Paul Lippe at the AmLawDaily opines that corporate spending on BigLaw will go down over the next few years, imperiling the "leverage" model whereby equity partners "leverage" their own time by delegating much of their work to associates, whom they bill out at a substantial premium. BigLaw leverage runs from one associate for each partner up to eight(!) associates per partner. Here’s two of Lippe’s reasons why:
First, associate time is a pricing mechanism, not an indicator of value. Like so much in the modern law firm model, the explosion in associate hours, rates, and leverage began with the Cravath IBM antitrust defense in the 1970s and 1980s, when the firm discovered that in the quintessential "bet the company" case IBM would willingly pay full freight for associate time on massive and pretty routine document review, and that in turn would drive up Cravath’s profits dramatically. Since this wasn’t particularly compelling work for the associates, the firm had to raise salaries to hold onto folks, triggering the great associate salary escalation.
Second, clients have always recognized that associate time is overpriced. Every client I know views associate time as the price for getting access to partner time and to the firm "brand." In truth, there are two billable hours: the partner’s, which should reflect deep expertise and judgment about the client, the law, and best practices, and the associate’s, which is generally spent on some form of information processing, which clients recognize as relatively poorly managed compared to other arenas of information processing. As Susan Hackett, general counsel of the Association of Corporate Counsel, recently put it, "I don’t have a problem with the $1,000-an-hour lawyer, but the $350-an-hour junior associate isn’t worth it."
I agree with Lippe’s final conclusion that firm revenues will go down, forcing firms to look for profit elsewhere through alternative fee arrangements (contingent fee, fixed fee, blended fee, etc), as I’ve discussed before.

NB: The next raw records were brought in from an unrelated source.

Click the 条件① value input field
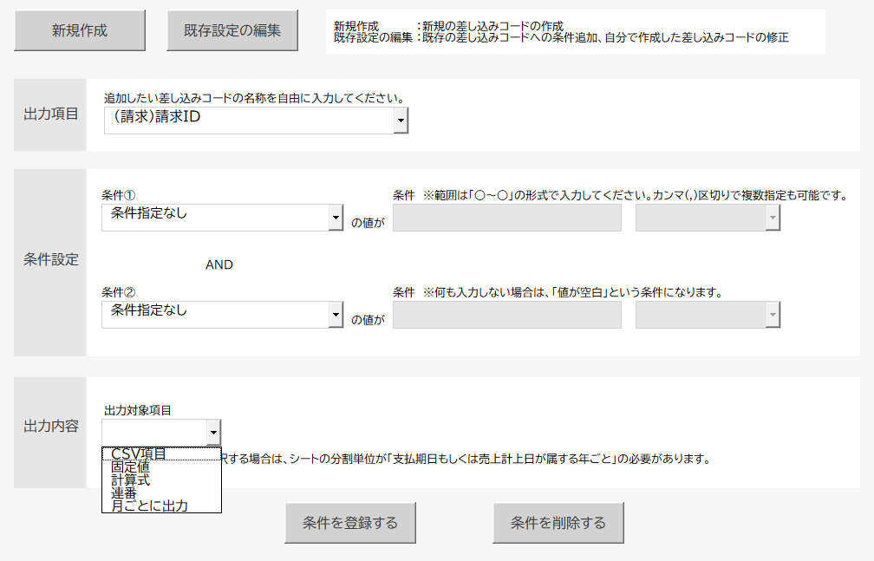Image resolution: width=874 pixels, height=561 pixels. click(x=507, y=219)
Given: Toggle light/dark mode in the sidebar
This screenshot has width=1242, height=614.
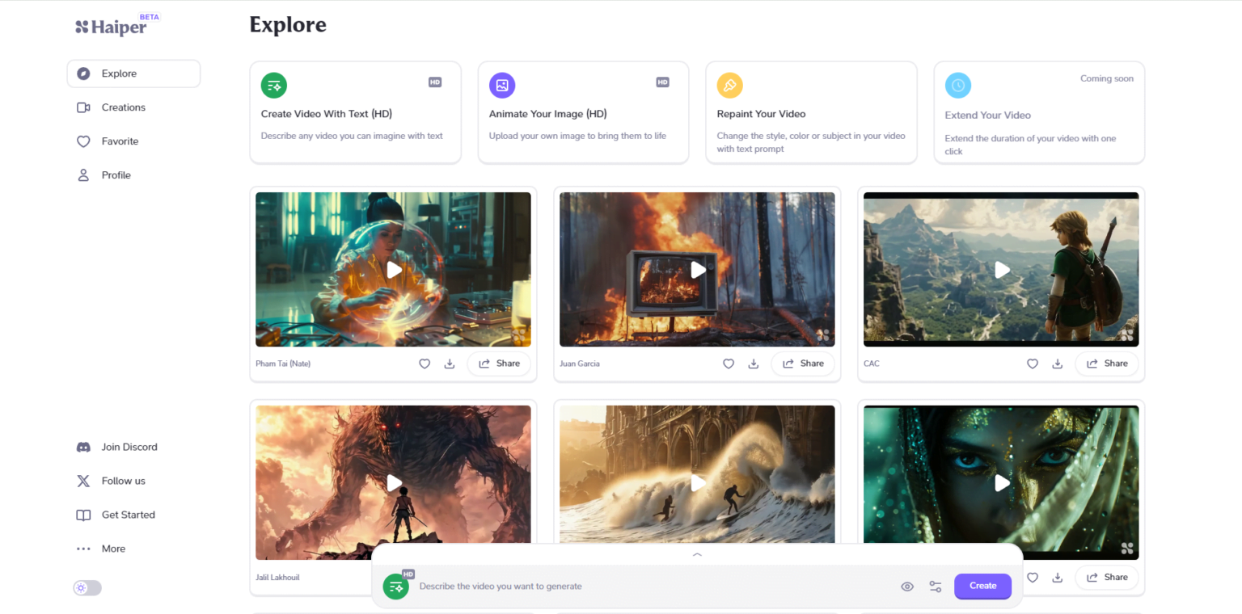Looking at the screenshot, I should point(87,587).
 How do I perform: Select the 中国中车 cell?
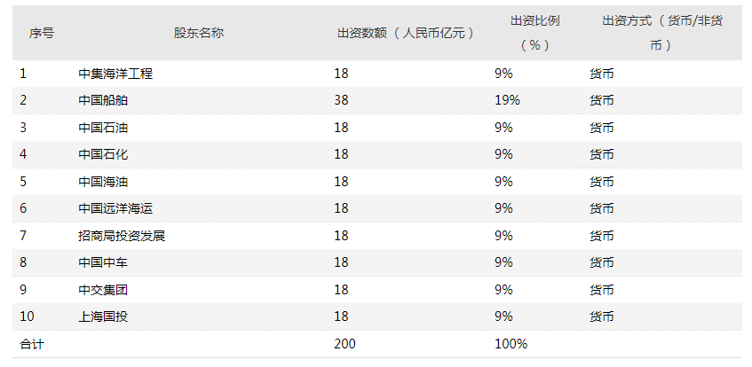click(103, 262)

But the two reasons given above are fundamentally inconsistent with one another. If IBM will "willingly pay full freight for associate time on massive and pretty routine document review," then they obviously find it "worth it" to pay a junior associate $350-an-hour to comb through documents. It’s not like these arrangements developed by accident; leverage has been a long, slow dance between BigLaw and Corporate America.
But why are companies willing to pay such outsized attorneys’ fees? Because if you’re the type of in-house counsel or executive who demands a "$1,000-an-hour lawyer" at the century-old firm in a famous building in Manhattan, then you’re almost certainly the type of person who would throw a fit if you learned that some loser from Fordham or Vanderbilt or — the horror! — a state-supported law school was doing document review in a third-rate hillbilly village like Cincinnati or Albuquerque.
But the bigger issue is: big companies that hire big firms aren’t looking for "value," they’re looking to show to their opponents, competitors and themselves that they hired "the best."
Sure, there’s internal pressure for executives and general counsel to keep legal costs in line, but there’s far more pressure to "spare no expense." Even moreso, if things go wrong — as they often do in corporate transactions or corporate litigation — then who takes the blame?
An executive or vice president who put down six, seven or eight figures to get "the best" firm "to go all out" will rarely shoulder the blame when the bigshot firm adds 179 contracts to the billion-dollar Lehman / Barclay deal or reveals the $65 million-dollar confidential Facebook settlement.
What if that had happened after a VP or general counsel had smartly set up a monthly flat fee with a non-Manhattan boutique? The fear alone keeps many big companies firmly in BigLaw’s grasp.
And that’s just basic errors — what about "bet the company" or big ticket litigation? No one ever got sacked for hiring Cravath, Wachtell or Sullivan & Cromwell and losing miserably. The same cannot be said for executives or VPs who were "cheap" and hired some "lesser" firm.
Finally, there’s the psychological "leverage" that clients think they have when name-dropping a big firm with hundreds of lawyers, as if the whole firm is prepared to storm the bastille. Given the way people talk about some of these firms, I sometimes wonder if companies believe that judges decide cases on numerical superiority alone.
Overall, the internal dynamics in big corporations are far more important in determining the biglaw market than objective evaluations of "value." When all is said and done, complaints about leverage are largely that — complaints. If they wanted to do something about it, there’s an ample market of boutique firms ready and waiting, firms which, like mine, have no trouble picking up corporate clients where the leadership is focused protecting the company, not their own backside.